Kythira.- Los cadáveres flotaban entre restos astillados en el agua frente a una isla griega el jueves cuando el número de muertos por el hundimiento de dos barcos de inmigrantes aumentó a 21, y muchos siguen desaparecidos.
Los botes se hundieron a cientos de millas de distancia, en un caso, lo que provocó un dramático esfuerzo de rescate durante la noche, mientras los residentes y los bomberos sacaban a los migrantes náufragos a un lugar seguro en los acantilados empinados.
Los incidentes mortales avivaron la tensión entre los vecinos Grecia y Turquía, que están enfrascados en una acalorada disputa sobre la migración y las fronteras marítimas.
La guardia costera de la isla oriental de Lesbos dijo que 16 cuerpos de mujeres africanas jóvenes y un hombre joven fueron recuperados allí después de que se hundiera un bote que transportaba a unas 40 personas. Diez mujeres fueron rescatadas, mientras que se creía que otros 13 migrantes estaban desaparecidos, dijeron funcionarios de la guardia costera.
“Las mujeres que fueron rescatadas estaban en pleno estado de pánico, por lo que todavía estamos tratando de averiguar qué sucedió”, dijo el portavoz de la guardia costera, Nikos Kokkalas, a la televisión estatal. “Las mujeres eran todas de países africanos, mayores de 20 años. … Hay una búsqueda tanto en tierra como en el mar y esperamos que los sobrevivientes hayan llegado a tierra”.
El segundo esfuerzo de rescate se lanzó varios cientos de kilómetros (millas) al oeste, frente a la isla de Kythira, donde un velero golpeó rocas y se hundió.
Los cuerpos de al menos cuatro migrantes fueron vistos entre los escombros flotantes del velero. Las muertes se registrarían oficialmente cuando se recuperaran los cuerpos, dijeron las autoridades. Agregaron que 80 personas, de Irán, Irak y Afganistán, habían sido rescatadas mientras continúa la búsqueda de hasta 11 que aún se cree que están desaparecidas.
Con vientos en el área que alcanzaron los 70 kph (45 mph) durante la noche en Kythira, los sobrevivientes aferrados a cuerdas fueron llevados a un lugar seguro por acantilados empinados mientras otros eran azotados por las olas mientras esperaban su turno en pequeñas áreas de roca en el fondo.
“Todos los residentes aquí bajaron al puerto para tratar de ayudar”, dijo a The Associated Press Martha Stathaki, una residente local.
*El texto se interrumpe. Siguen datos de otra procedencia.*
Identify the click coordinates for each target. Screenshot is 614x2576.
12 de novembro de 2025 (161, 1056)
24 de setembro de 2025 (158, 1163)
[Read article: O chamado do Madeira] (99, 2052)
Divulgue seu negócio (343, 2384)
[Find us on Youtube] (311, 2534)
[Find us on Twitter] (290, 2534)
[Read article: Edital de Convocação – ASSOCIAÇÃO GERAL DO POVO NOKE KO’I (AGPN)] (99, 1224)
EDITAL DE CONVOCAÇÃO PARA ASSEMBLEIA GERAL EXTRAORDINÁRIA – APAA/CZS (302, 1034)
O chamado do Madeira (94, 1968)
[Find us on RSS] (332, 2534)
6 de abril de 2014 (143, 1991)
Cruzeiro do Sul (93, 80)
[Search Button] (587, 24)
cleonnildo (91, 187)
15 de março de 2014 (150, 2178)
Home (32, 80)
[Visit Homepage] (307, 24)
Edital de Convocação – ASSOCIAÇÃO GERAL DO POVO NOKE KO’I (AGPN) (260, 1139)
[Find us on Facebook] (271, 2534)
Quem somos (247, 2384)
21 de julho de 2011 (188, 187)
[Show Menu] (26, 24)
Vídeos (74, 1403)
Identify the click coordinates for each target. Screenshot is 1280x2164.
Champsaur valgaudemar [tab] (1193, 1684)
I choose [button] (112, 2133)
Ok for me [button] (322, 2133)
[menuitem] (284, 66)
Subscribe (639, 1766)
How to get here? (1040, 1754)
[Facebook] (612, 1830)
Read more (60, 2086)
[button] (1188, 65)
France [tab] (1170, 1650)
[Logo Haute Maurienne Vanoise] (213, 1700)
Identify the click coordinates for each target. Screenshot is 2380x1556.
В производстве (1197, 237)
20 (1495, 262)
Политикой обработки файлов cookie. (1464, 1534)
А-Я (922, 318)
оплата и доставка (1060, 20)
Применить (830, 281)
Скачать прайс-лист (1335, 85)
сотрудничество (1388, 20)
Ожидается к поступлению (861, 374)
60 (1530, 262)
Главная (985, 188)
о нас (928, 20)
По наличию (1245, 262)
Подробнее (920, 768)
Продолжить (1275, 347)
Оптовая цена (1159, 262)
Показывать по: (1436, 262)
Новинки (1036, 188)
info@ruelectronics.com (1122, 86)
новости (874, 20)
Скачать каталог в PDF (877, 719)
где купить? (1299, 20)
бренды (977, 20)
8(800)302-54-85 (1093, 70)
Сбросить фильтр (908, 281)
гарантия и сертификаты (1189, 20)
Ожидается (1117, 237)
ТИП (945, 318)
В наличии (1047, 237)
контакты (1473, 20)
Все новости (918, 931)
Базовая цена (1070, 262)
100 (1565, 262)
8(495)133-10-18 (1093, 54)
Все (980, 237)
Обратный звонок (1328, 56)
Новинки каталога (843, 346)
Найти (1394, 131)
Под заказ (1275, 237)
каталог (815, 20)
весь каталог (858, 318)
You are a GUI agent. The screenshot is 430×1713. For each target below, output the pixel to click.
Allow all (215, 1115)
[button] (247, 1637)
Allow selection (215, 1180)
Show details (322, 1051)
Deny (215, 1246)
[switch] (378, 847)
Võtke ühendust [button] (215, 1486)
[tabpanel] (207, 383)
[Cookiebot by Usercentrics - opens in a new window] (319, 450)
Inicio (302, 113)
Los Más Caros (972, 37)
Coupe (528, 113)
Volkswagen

“Podíamos ver el bote chocando contra las rocas y la gente escalando esas rocas para tratar de salvarse. Fue una vista increíble”.
Kythira se encuentra a unos 400 kilómetros (250 millas) al oeste de Turquía y en una ruta que los contrabandistas suelen utilizar para evitar Grecia y dirigirse directamente a Italia.
Se está produciendo una disputa volátil entre Grecia y Turquía sobre la seguridad de los inmigrantes en el mar, con Atenas acusando a su vecino de no detener a los contrabandistas activos en su costa e incluso de utilizar a los inmigrantes para ejercer presión política sobre la Unión Europea.
La mayoría de los migrantes que llegan a Grecia viajan desde la cercana Turquía, pero los contrabandistas han cambiado de ruta, a menudo asumiendo mayores riesgos, en los últimos meses en un esfuerzo por evitar las aguas fuertemente patrulladas alrededor de las islas griegas cercanas a la costa turca.
“Una vez más, la tolerancia de Turquía hacia las bandas de traficantes despiadados ha costado vidas humanas”, dijo el ministro griego de Transporte Marítimo, Yannis Plakiotakis.
“Mientras la guardia costera turca no impida sus actividades, los traficantes amontonan a personas desafortunadas, sin medidas de seguridad, en botes que no pueden soportar las condiciones climáticas, poniendo sus vidas en peligro mortal”.
Turquía niega las acusaciones y ha acusado públicamente a Grecia de llevar a cabo deportaciones sumarias imprudentes, conocidas como retrocesos.
Hablando en la Asamblea General de las Naciones Unidas el mes pasado, el presidente turco, Recep Tayyip Erdogan, acusó a Grecia de “convertir el mar Egeo en un cementerio” y mostró fotografías de niños inmigrantes muertos.